The Court went on to examine the presumed-grant doctrine – a common law form of adverse possession. The Court noted three elements which must be satisfied for the presumed grant doctrine to prevail: “(1) a long-asserted and open claim, adverse to that of the apparent owner; (2) non-claim by the apparent owner; and (3) acquiescence by the apparent owner in the adverse claim.” The Court noted that a ninety-year history existed between the parties in which “conveyances, leases, ratifications, division orders, contract, probate inventories, and a myriad of other instruments” were recorded, thus providing notice of the interests owned by both parties. Likewise, for nearly a century, both parties had stipulated multiple times to the one-half ownership of the mineral estate.

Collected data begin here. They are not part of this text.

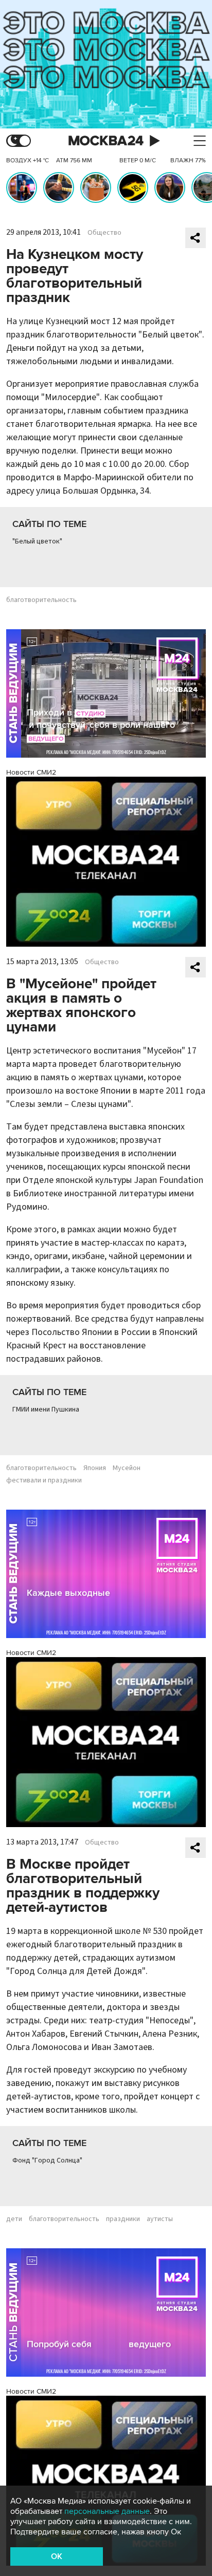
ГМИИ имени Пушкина (45, 1409)
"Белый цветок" (37, 541)
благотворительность (41, 600)
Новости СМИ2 (31, 772)
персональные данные (107, 2511)
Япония (94, 1468)
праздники (123, 2219)
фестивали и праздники (44, 1480)
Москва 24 (106, 141)
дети (14, 2219)
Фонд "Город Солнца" (47, 2160)
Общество (104, 233)
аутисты (160, 2219)
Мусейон (126, 1468)
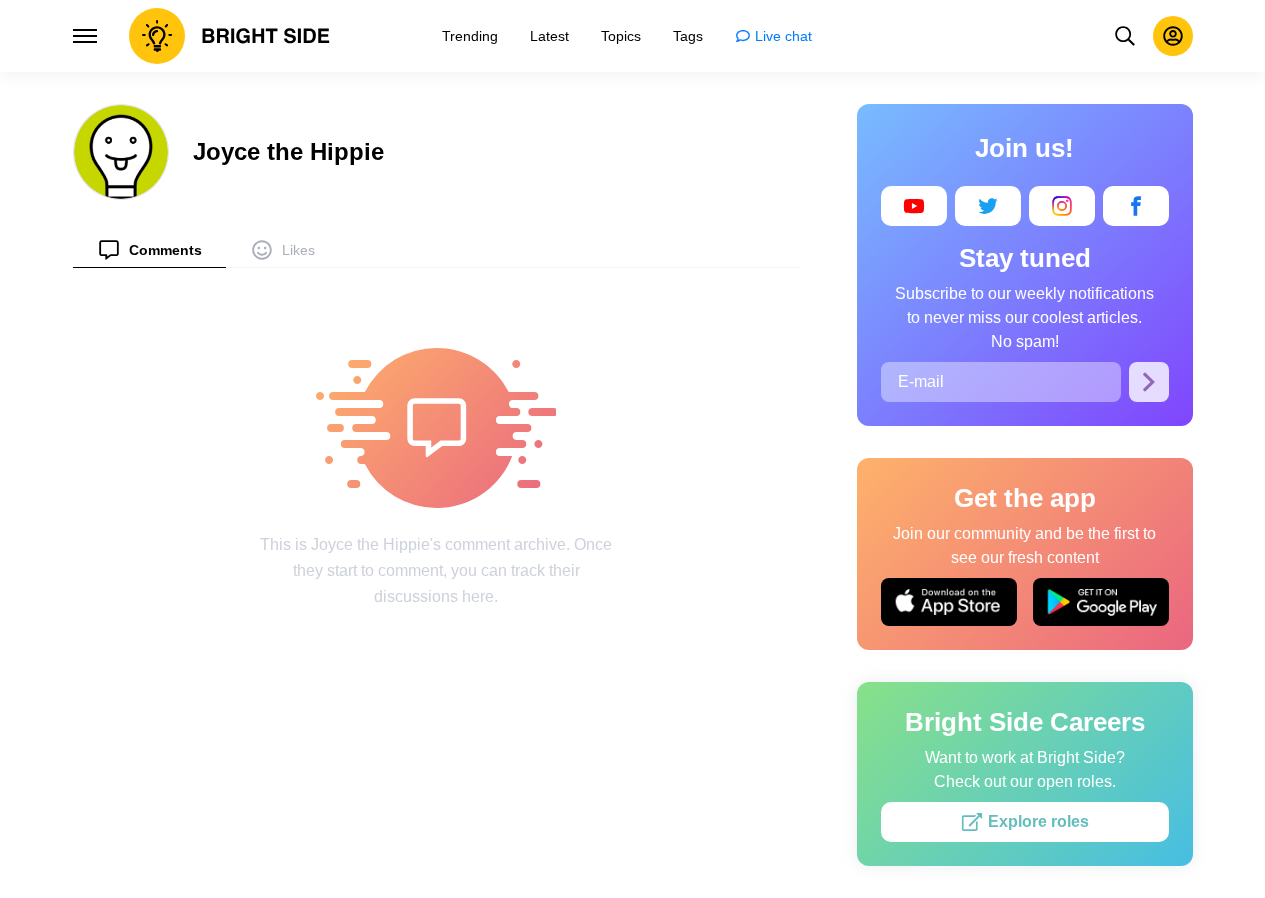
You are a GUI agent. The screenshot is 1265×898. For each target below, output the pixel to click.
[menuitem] (149, 249)
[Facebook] (1136, 206)
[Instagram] (1062, 206)
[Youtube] (914, 206)
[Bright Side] (229, 36)
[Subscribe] (1149, 382)
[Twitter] (988, 206)
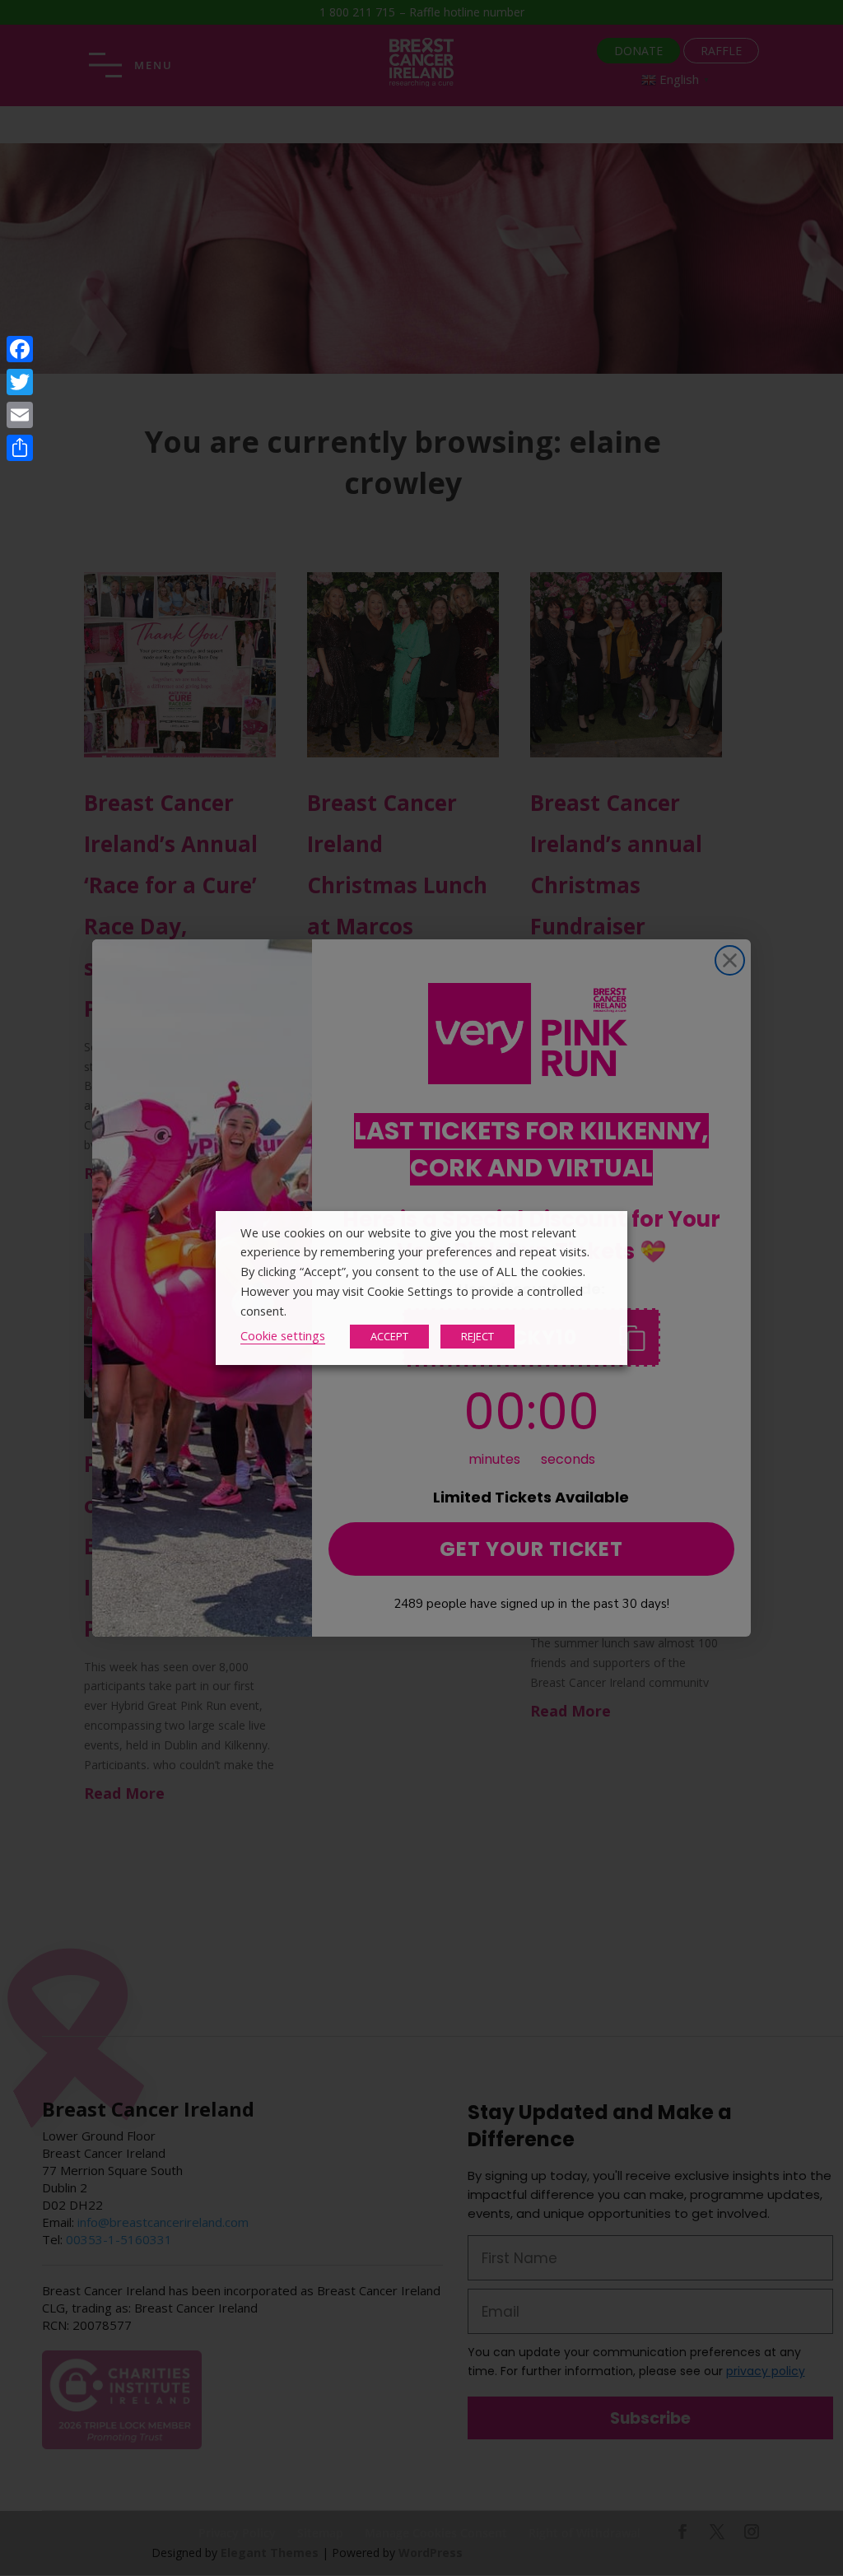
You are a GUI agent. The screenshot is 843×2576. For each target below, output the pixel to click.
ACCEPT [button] (389, 1336)
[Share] (19, 447)
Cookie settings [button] (282, 1335)
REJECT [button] (477, 1336)
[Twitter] (19, 382)
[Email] (19, 414)
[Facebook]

Indeed, in a 1950 conveyance, White had recited that he only held an undivided one-half interest in the oil, gas, and other minerals on the ranch. Based on all of this evidence and the conduct of the parties over time, the Court held that the Mulkey parties conclusively established their ownership under the presumed grant doctrine.

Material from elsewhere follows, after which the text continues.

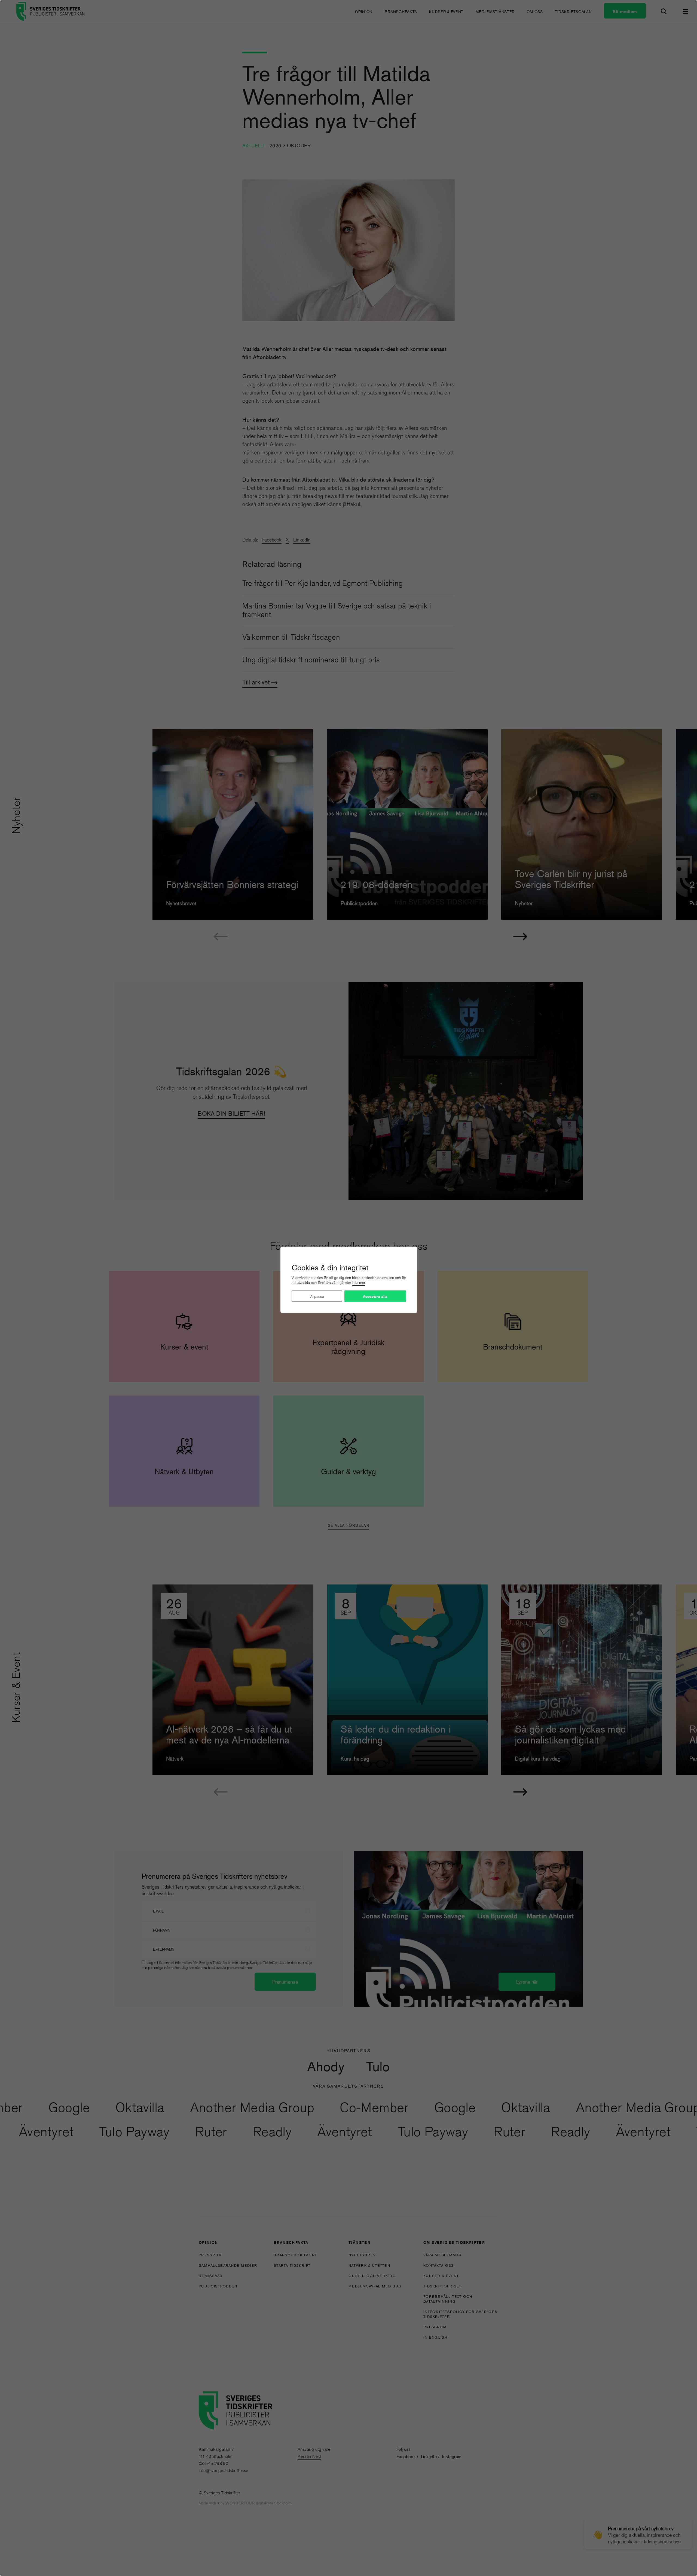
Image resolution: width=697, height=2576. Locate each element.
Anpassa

What Would Happen In Kansas?

In Kansas, a royalty deed is normally interpreted in accordance with the evidence concerning usage over time by the parties involved along with other relevant evidence. But, in Bellport v. Harrison, 255 P. 52 (Kan. 1927), the Court held that “royalty” must be construed in accordance with its “well-known meaning” and that it was not appropriate to look to custom to define the term “royalty.” The Court also concluded that the term “royalty” cannot have a meaning different from its “well-known” meaning as a result of usage. The case involved a sale by Harrison of “one-half of [a] royalty.” The receipt stated, “Received of A.J. Bellport, $2,400.00 payment for 1/16 royalty…”. The mineral interest was leased at the time and provided for payment of a 1/8th royalty. Harrison asserted that Bellport acquired one-half of Harrison’s 1/8th royalty, but Bellport claimed he purchased one-half of the mineral interest and that the reference to “1/16th royalty” conveyed to him a one-half mineral interest entitling him to one-half of the 1/8th royalty.

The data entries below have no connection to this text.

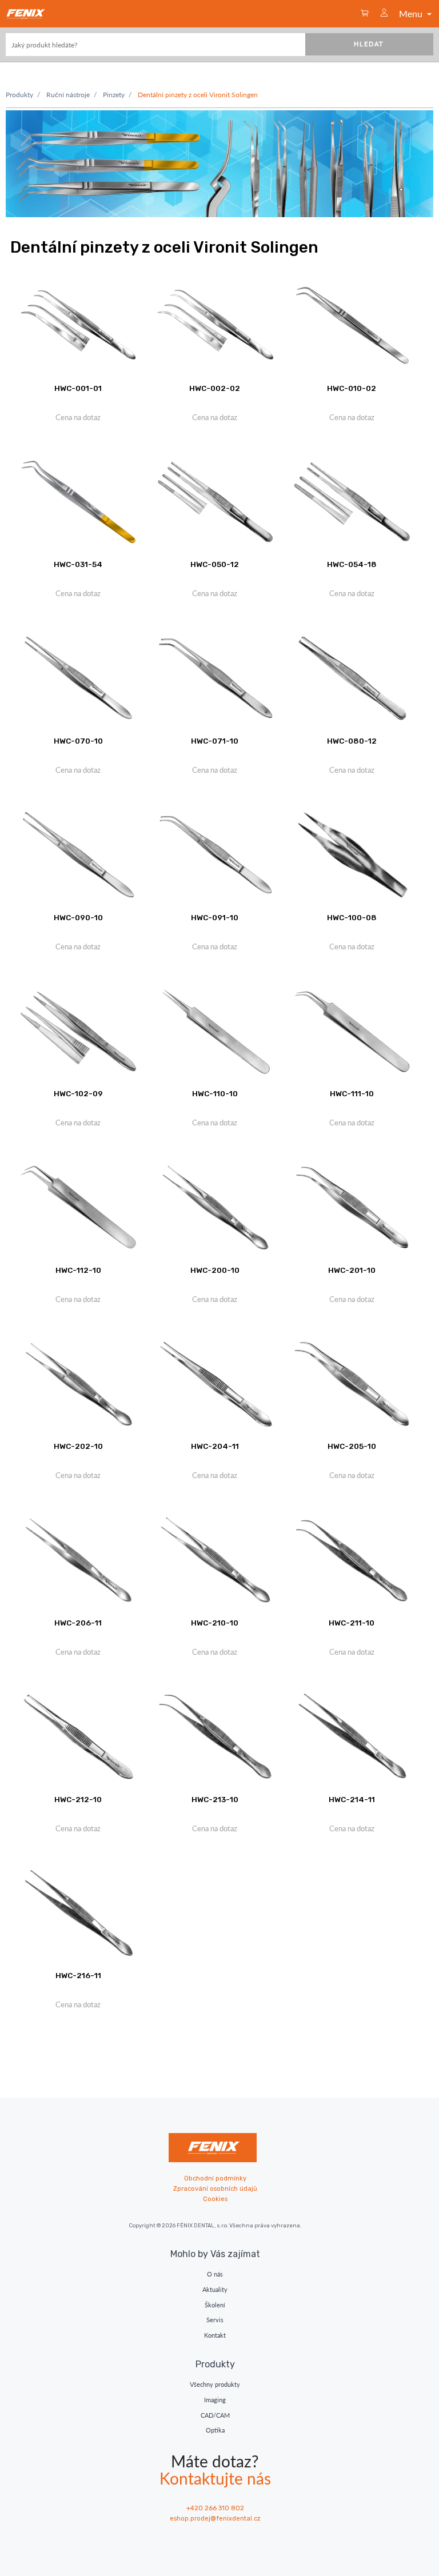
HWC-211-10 (351, 1622)
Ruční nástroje (68, 94)
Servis (215, 2319)
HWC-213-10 (214, 1799)
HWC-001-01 (78, 388)
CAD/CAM (215, 2415)
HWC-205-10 (352, 1446)
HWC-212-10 (78, 1799)
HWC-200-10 (215, 1270)
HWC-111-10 (352, 1093)
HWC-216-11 (78, 1975)
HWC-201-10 (352, 1270)
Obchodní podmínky (215, 2178)
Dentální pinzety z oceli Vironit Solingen (198, 94)
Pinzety (114, 94)
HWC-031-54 (78, 564)
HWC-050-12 (214, 564)
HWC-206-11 (78, 1622)
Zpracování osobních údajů (215, 2188)
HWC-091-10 (214, 917)
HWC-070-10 (78, 740)
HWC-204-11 (215, 1446)
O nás (215, 2274)
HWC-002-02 (214, 388)
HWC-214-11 (352, 1799)
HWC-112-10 (78, 1270)
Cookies (215, 2199)
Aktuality (215, 2289)
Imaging (215, 2399)
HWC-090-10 (78, 917)
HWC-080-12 (352, 740)
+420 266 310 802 (215, 2508)
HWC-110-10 (215, 1093)
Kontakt (215, 2335)
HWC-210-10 (214, 1622)
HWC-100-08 (352, 917)
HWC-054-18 (352, 564)
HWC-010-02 (351, 388)
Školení (215, 2305)
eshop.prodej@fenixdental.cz (215, 2518)
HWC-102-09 (78, 1093)
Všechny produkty (215, 2384)
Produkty (19, 94)
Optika (215, 2430)
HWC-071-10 (214, 740)
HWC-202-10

The trial court, based on custom, agreed with Bellport but the Kansas Supreme Court reversed. Arguably, the Court believed that the usage was unreasonable and not probative. The Court made a clear distinction between a royalty interest and a mineral interest. A “royalty” refers to a right to share in the production of oil and gas at severance. A royalty is personal property and does not include a perpetual interest in and to oil and gas in and other minerals in and under the land. Conversely, a “mineral interest” means an interest in and to oil and gas in and under the land and constitutes the present ownership of an interest in real property. See, e.g., Shepard v. John Hancock Mutual Life Insurance Co., 368 P.2d 19 (Kan. 1962).

As a result, a Kansas court facing a double-fraction set of facts in a conveyancing instrument would likely focus on facts that enlighten the true nature of the instrument based on the language utilized rather than what the parties call it. This appears to be somewhat like the approach of the Texas Supreme Court taken in Van Dyke. The “estate misconception” theory is merely instructive, perhaps, but is not dispositive. It might also be safe to say that is the approach in Texas. See, e.g., Concord Oil Co. v. Pennzoil Exploration & Production Co., 966 S.W.2d 451 (Tex. 1998).

Conclusion

The Van Dyke ruling, at least in Texas, will probably have longstanding effect on oil and gas titles. The term “one-eighth” in a double fraction clause refers to the entire estate absent evidence to the contrary that proves otherwise and satisfies the presumed-grant doctrine. In any event, practitioners would do well to refrain from using double-fraction clauses.